Find each line below that contains the word "should", and copy those lines in full.

== EXTRACTED INFORMATION ==

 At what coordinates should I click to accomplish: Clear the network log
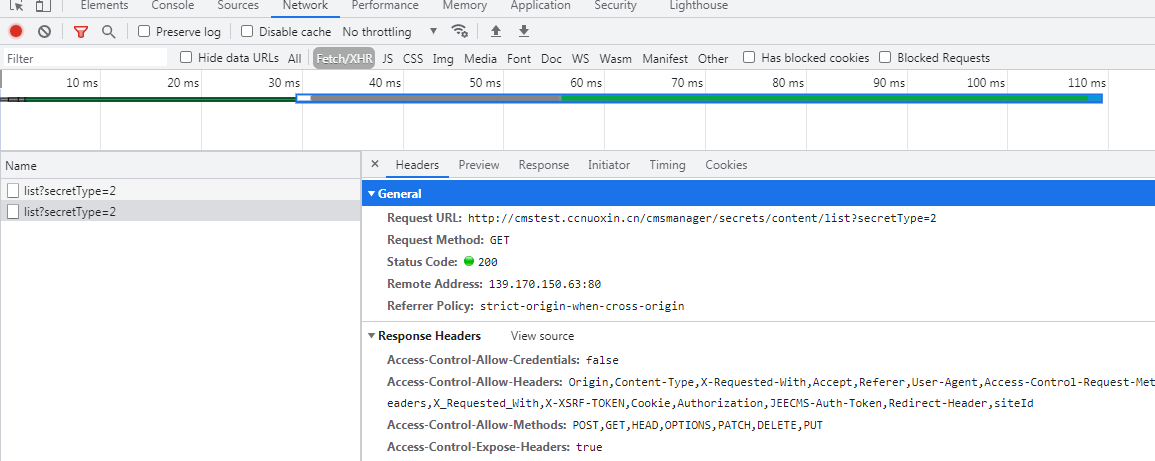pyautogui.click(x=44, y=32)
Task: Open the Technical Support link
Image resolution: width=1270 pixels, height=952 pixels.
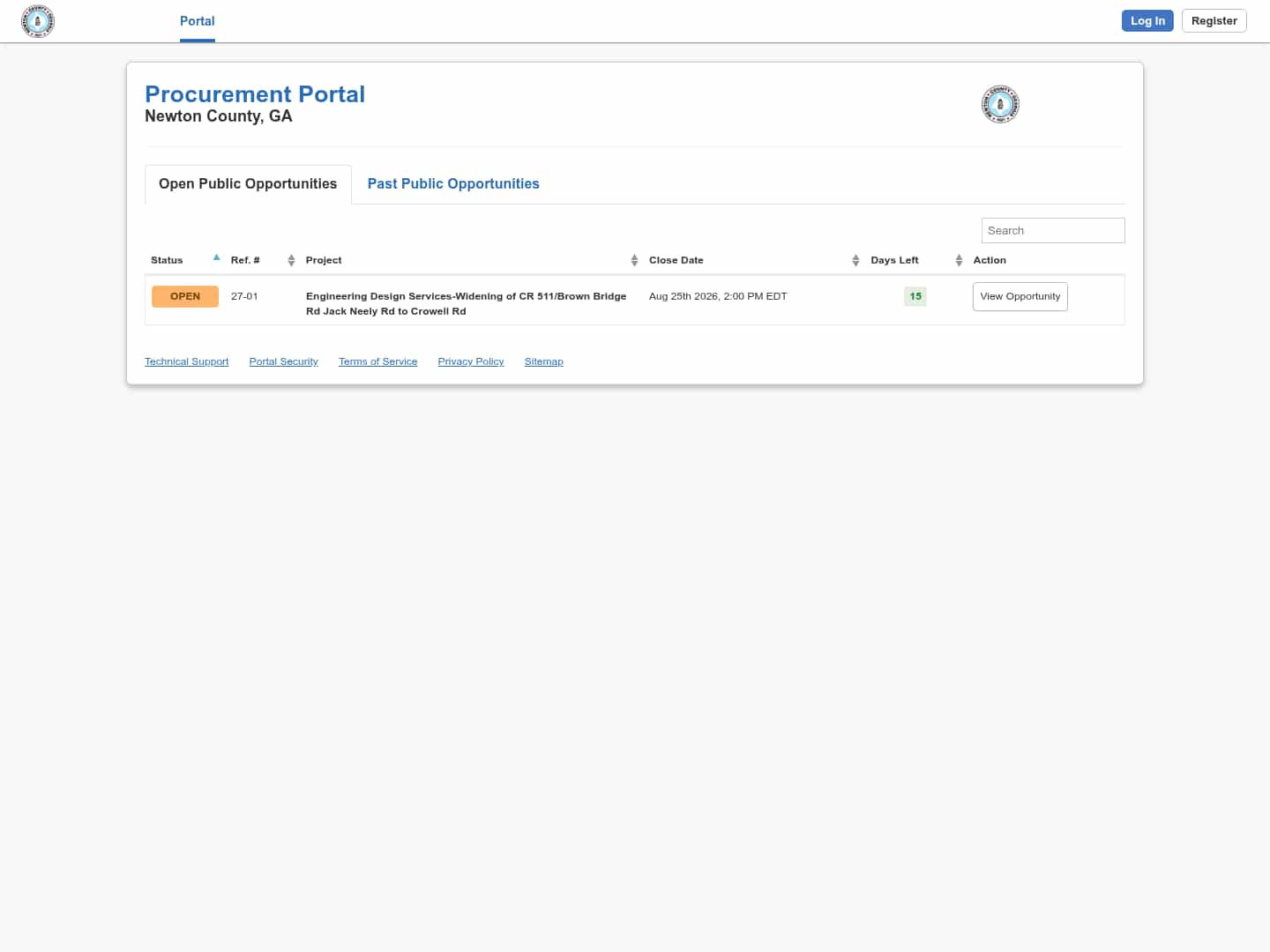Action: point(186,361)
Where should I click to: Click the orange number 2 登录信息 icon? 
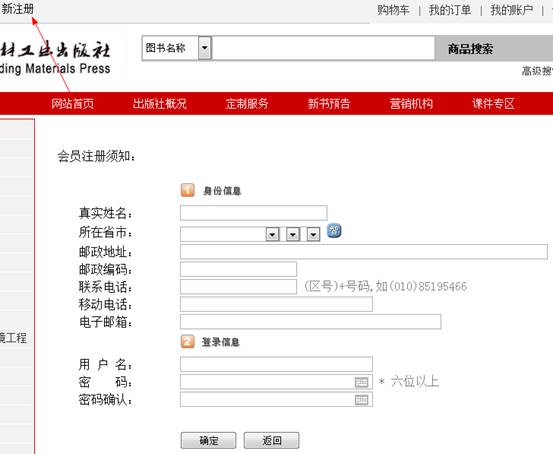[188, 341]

===
== EXTRACTED INFORMATION ==

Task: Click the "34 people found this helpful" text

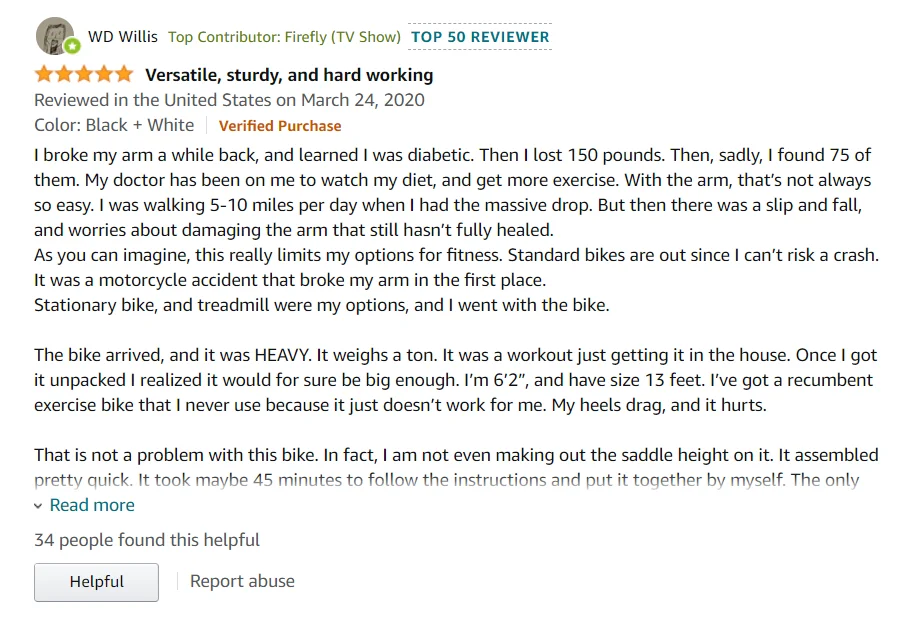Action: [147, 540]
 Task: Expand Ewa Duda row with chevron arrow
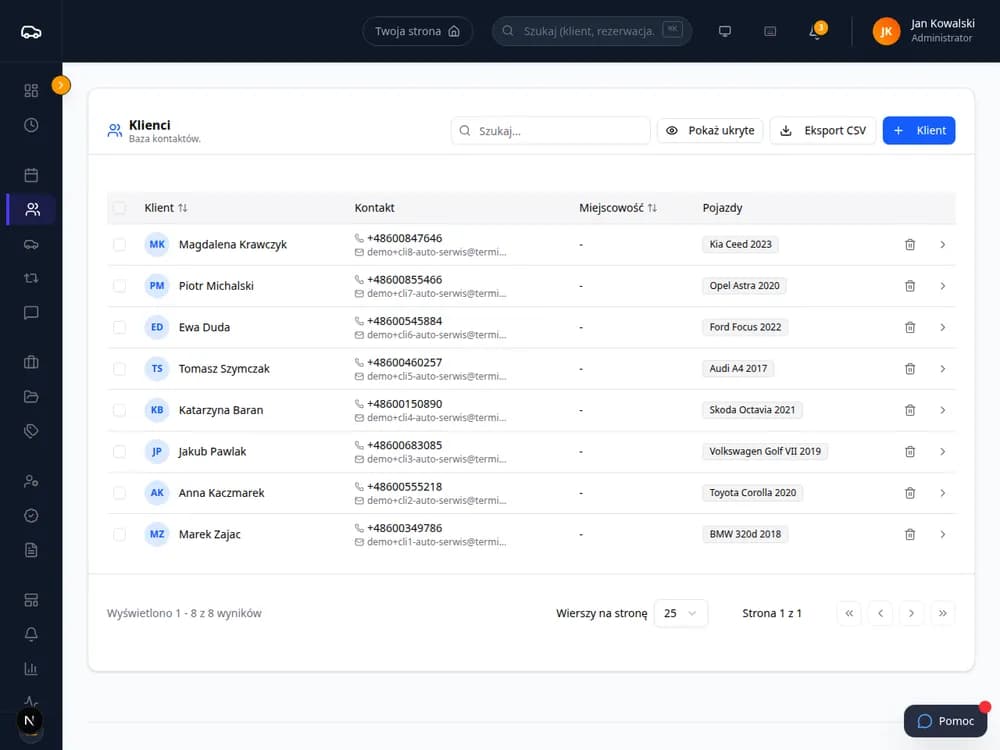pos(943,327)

===

- FULL OUTPUT:
 At what coordinates should I click to accomplish: Clear the network log
Where should I click to: Click the orange number 2 登录信息 icon? 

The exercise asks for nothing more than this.